TransCanada, Keystone proponents say pipeline not dead

By Patrick C. Miller | March 23, 2015

Following the U.S. Senate’s failure to override Pres. Barack Obama’s veto of the proposed Keystone XL pipeline, TransCanada and supporters of the project are vowing to continue to push for its completion.

Currently, it’s up to the Obama Administration to decide whether building the pipeline is in the nation’s best interest, a decision that’s been pending for more than six years while the U.S. State Department reviewed TransCanada’s proposal. In an interview with Reuters earlier this month, the president said his decision would come in “weeks or months.”

Mark Cooper, a spokesperson for TransCanada, said, “This is definitely a project that’s in the interest of the United States. We’re very hopeful that the president and the administration will see it that way.”

Cooper told The Bakken magazine he’s heard that the administration will be making a decision soon, and then added, “But that’s a rumor, and until we see it, I can’t really speculate.”

Obama has continued to emphasize the negative aspects of the pipeline, saying that it wouldn’t create many permanent jobs, citing environmental concerns about its route through Nebraska and calling the method of extracting crude from Canadian tar sands “extraordinarily dirty.”

“Whatever result we get, we’re going to keep our options open for our next steps,” Cooper said. “That could very well be continuing on and moving forward. But until we actually see that decision from the State Department, I’m not going to speculate on what our next steps will be.”

The Senate bill vetoed by Obama authorized TransCanada to build and operate the Keystone XL pipeline. It would transport 830,000 barrels of oil per day to U.S. refineries on the Gulf Coast. The 1,179-mile, 36-inch-diameter oil pipeline would provide market access for Bakken crude at Cushing, Oklahoma.

The Senate needed 67 votes for a two-thirds super majority to override the veto, but fell five short of that number. Sen. John Hoeven, R-N.D., who sponsored the bill—also passed in the House with bipartisan support—expressed disappointment, but said the efforts to pass the bill weren’t over.

“At this point, we will continue to press for approval of the Keystone XL pipeline by attaching a similar measure to another must-pass bill, perhaps an energy, transportation or appropriations bill,” Hoeven said.

While expressing gratitude for the bipartisan support the bill received in Congress, Cooper noted that the legislative route was not the company’s first choice.

“We’ve tried to stay away from the political process as much as we possibly can, but the truth of the matter is that this has become a very political issue,” he said.

Cooper emphasized the value of the Keystone XL pipeline to North Dakota’s oil and gas industry, as well as the agriculture industry.

“Certainly for North Dakotans, the project is really important in that we have a Bakken on-ramp in Baker, Montana, and an ability for up to 100,000 barrels of Bakken crude being taken off trains and put on a pipeline,” he said. “It’s s a much safer and more efficient way to get crude to the refineries and also reduces the crude-by-rail bottleneck, which has prevented grain and other commodities from getting to market.”

Taking issue with the Obama Administration’s claim that the Keystone pipeline wouldn’t create many permanent jobs, Cooper said, “We make no apologies for the fact that we provide construction jobs for American men and women.
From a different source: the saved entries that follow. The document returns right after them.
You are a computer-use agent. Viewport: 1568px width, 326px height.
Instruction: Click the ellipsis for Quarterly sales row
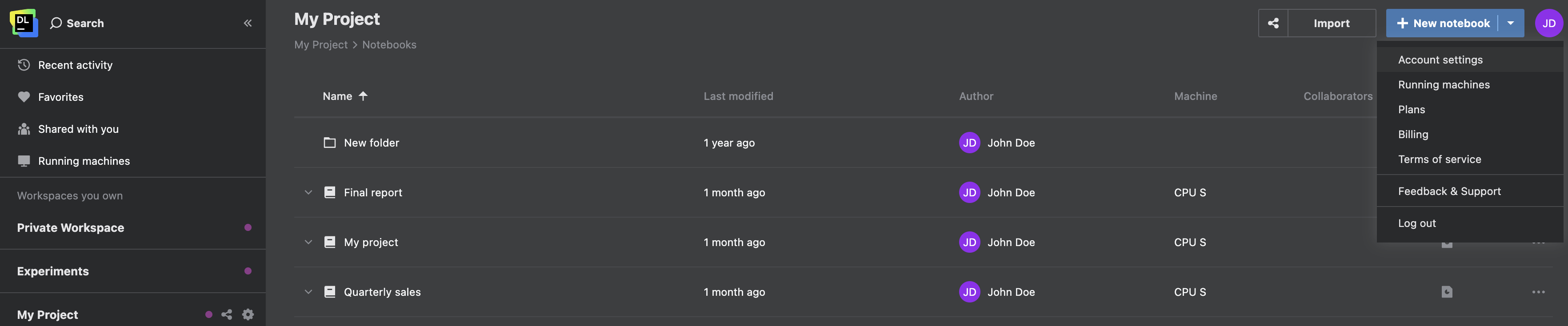click(x=1538, y=292)
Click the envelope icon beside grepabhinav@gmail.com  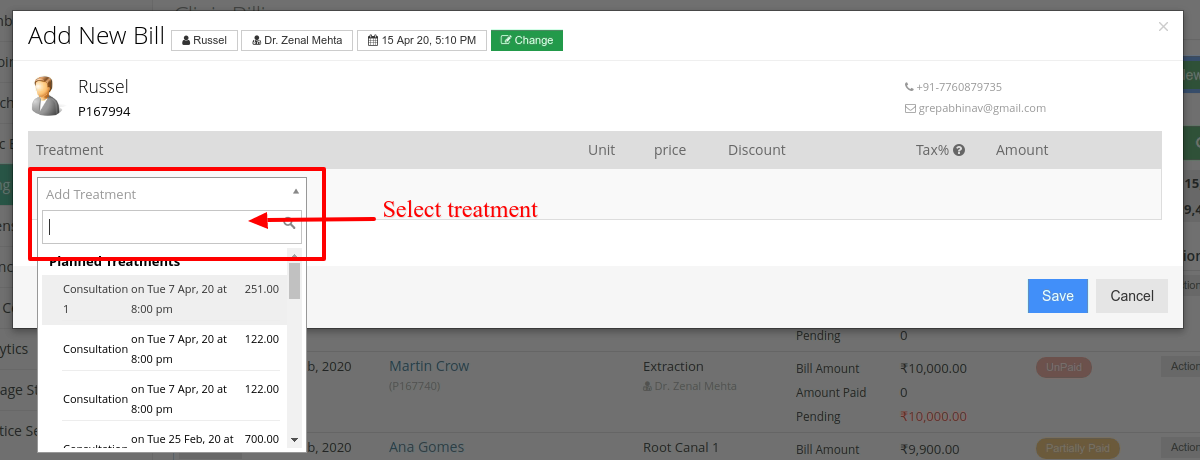coord(910,108)

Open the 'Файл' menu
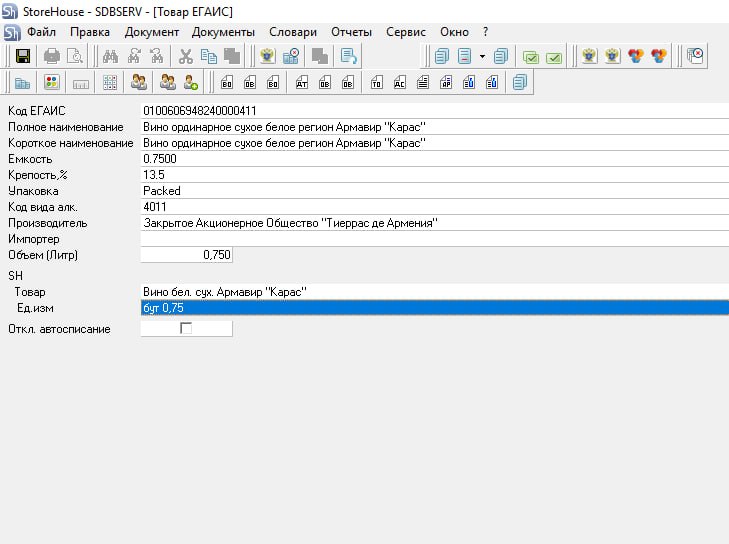(x=41, y=32)
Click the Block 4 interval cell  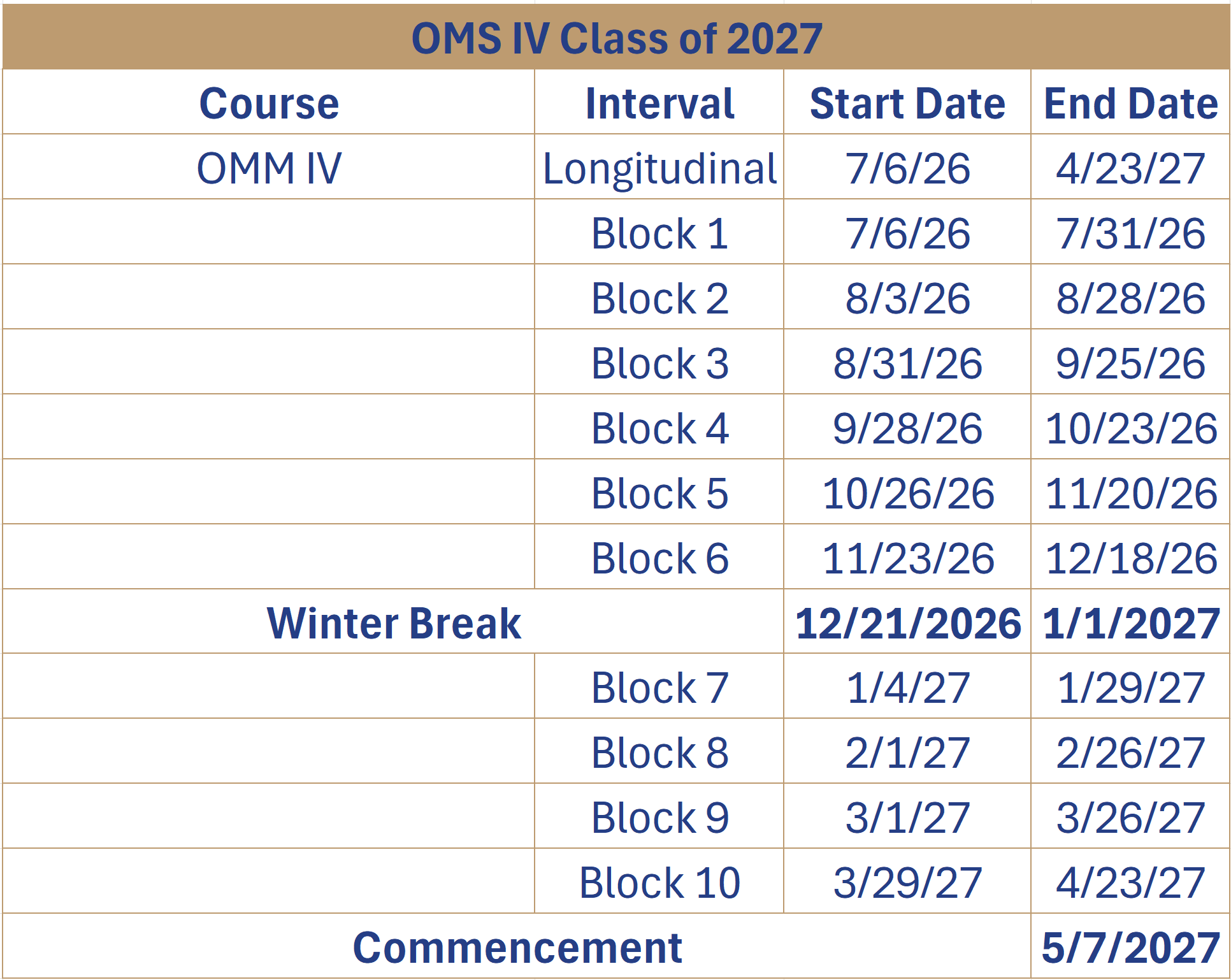[659, 428]
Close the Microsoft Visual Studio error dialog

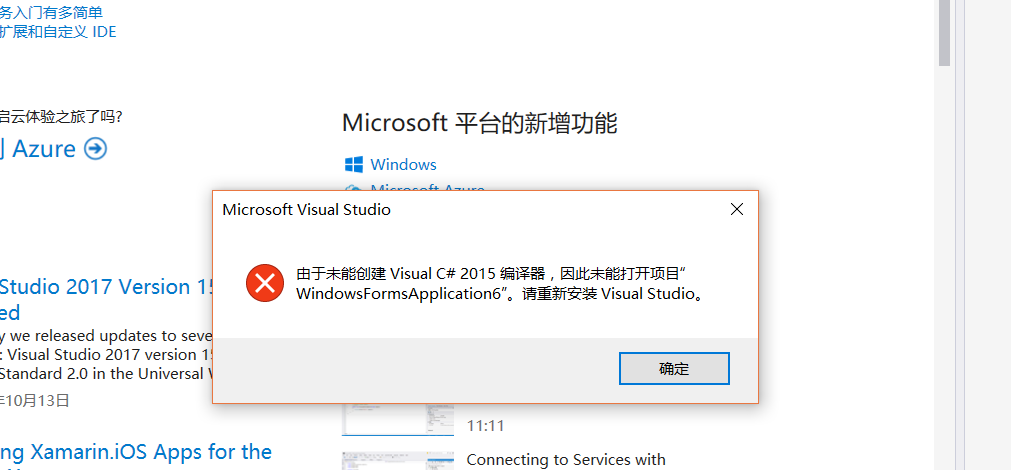[x=736, y=210]
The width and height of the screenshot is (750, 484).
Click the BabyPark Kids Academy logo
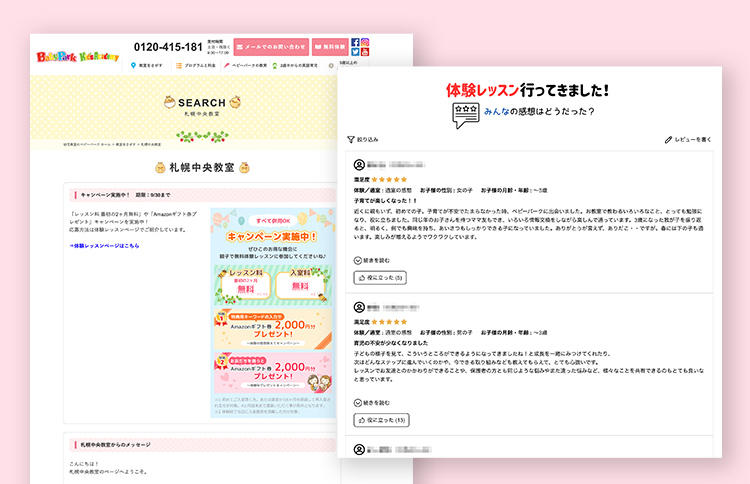point(77,56)
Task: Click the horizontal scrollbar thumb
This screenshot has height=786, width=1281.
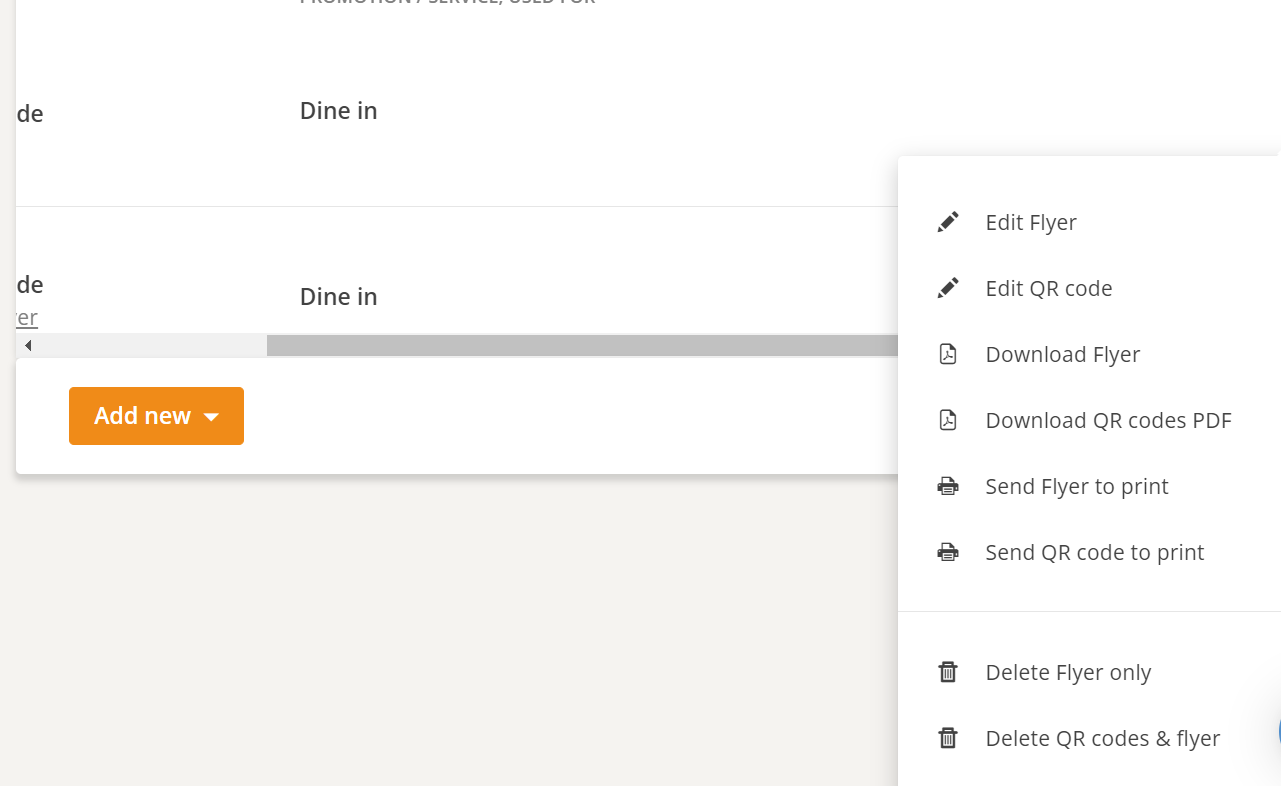Action: (582, 345)
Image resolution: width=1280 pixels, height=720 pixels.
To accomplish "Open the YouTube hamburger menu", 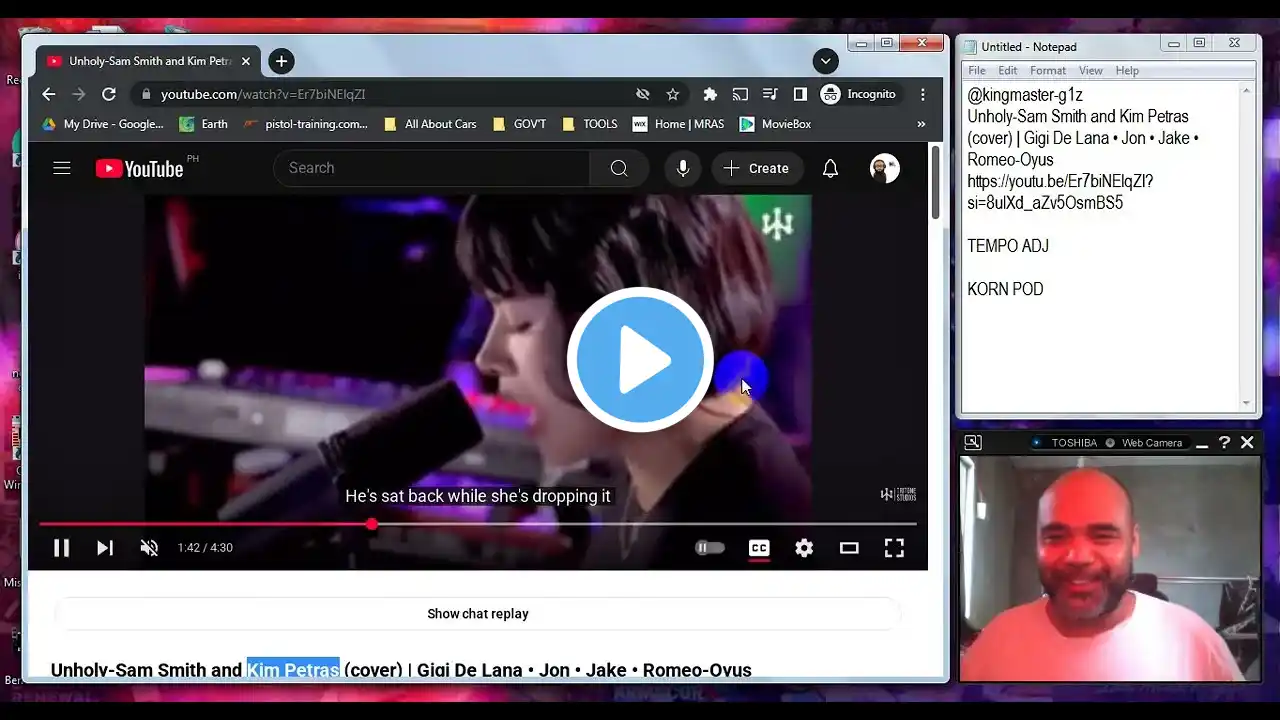I will [61, 168].
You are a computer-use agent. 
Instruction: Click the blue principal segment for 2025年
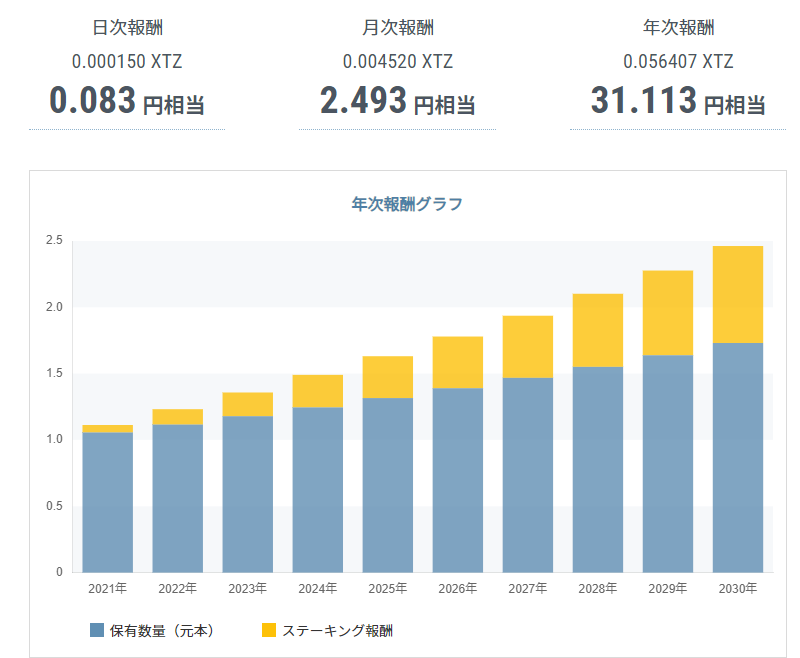pyautogui.click(x=387, y=485)
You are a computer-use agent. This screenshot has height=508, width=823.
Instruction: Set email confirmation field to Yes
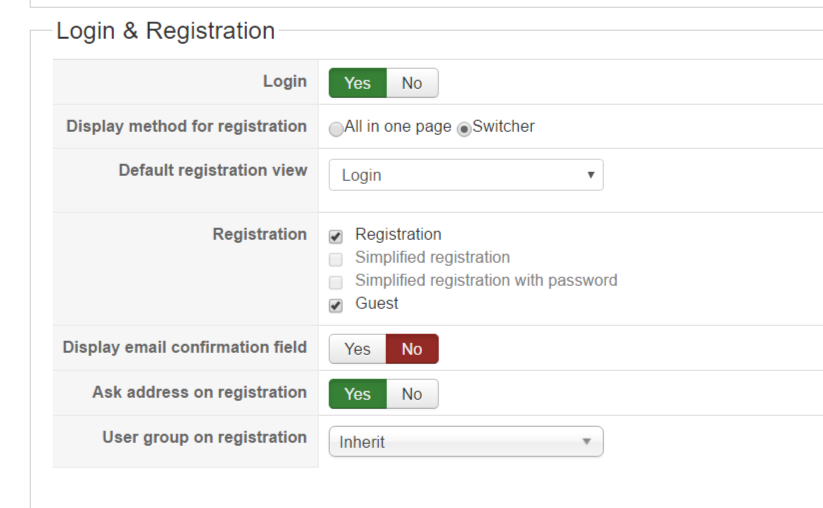(x=357, y=349)
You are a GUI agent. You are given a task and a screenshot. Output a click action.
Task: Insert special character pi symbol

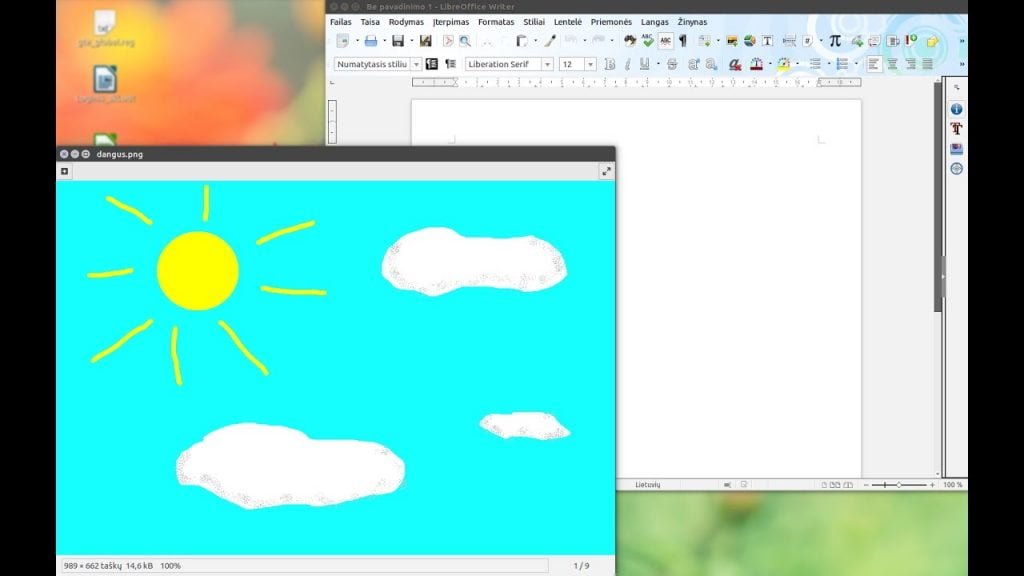(x=835, y=41)
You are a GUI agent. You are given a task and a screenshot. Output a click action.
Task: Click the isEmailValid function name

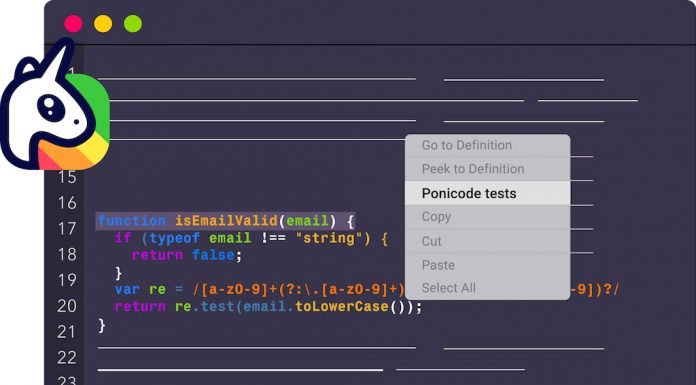point(226,220)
The people who have these jobs string them together to make a career. Without temporary jobs, we wouldn’t have the Empire State Building, the Golden Gate Bridge or the Hoover Dam.”

And, he continued, “It’s okay if you don’t support our project, but let’s not insult the people who have helped build America.”

Sen. Heidi Heitkamp, D-N.D., said failure to override the veto provided “clear evidence that more work remains to gather additional support for this project—finding a true commitment to a diverse energy plan is not going to be easy. But last Congress I successfully recruited ten Democrats to support Keystone – and I’m not one to back down from a fight.”

Congressman Kevin Cramer, R-N.D., who sponsored the U.S. House bill to approve the Keystone pipeline, said he will “continue working to find a successful legislative avenue or obtain a presidential permit to approve this important piece of transportation infrastructure.”

Jack Gerard, president and CEO of the American Petroleum Institute, said, “While we urge Congress to continue to fight for KXL, there should be no need for Congressional action if the president would make a final judgment on Keystone. The president has always had the authority on this and he can approve this pipeline today.”

Noting that the State Department has produced 17,000 pages of scientific review on the Keystone XL project and found that it would have minimal environmental impact, Cooper said the pipeline is ultimately about energy independence for North America.

“The bottom line is that America still imports some 7 million barrels of oil per day,” he said. “The fundamental choice is whether Americans want that oil from Canada and the United States or whether they want to continue to support the heavy oils from Venezuela and Nigeria.”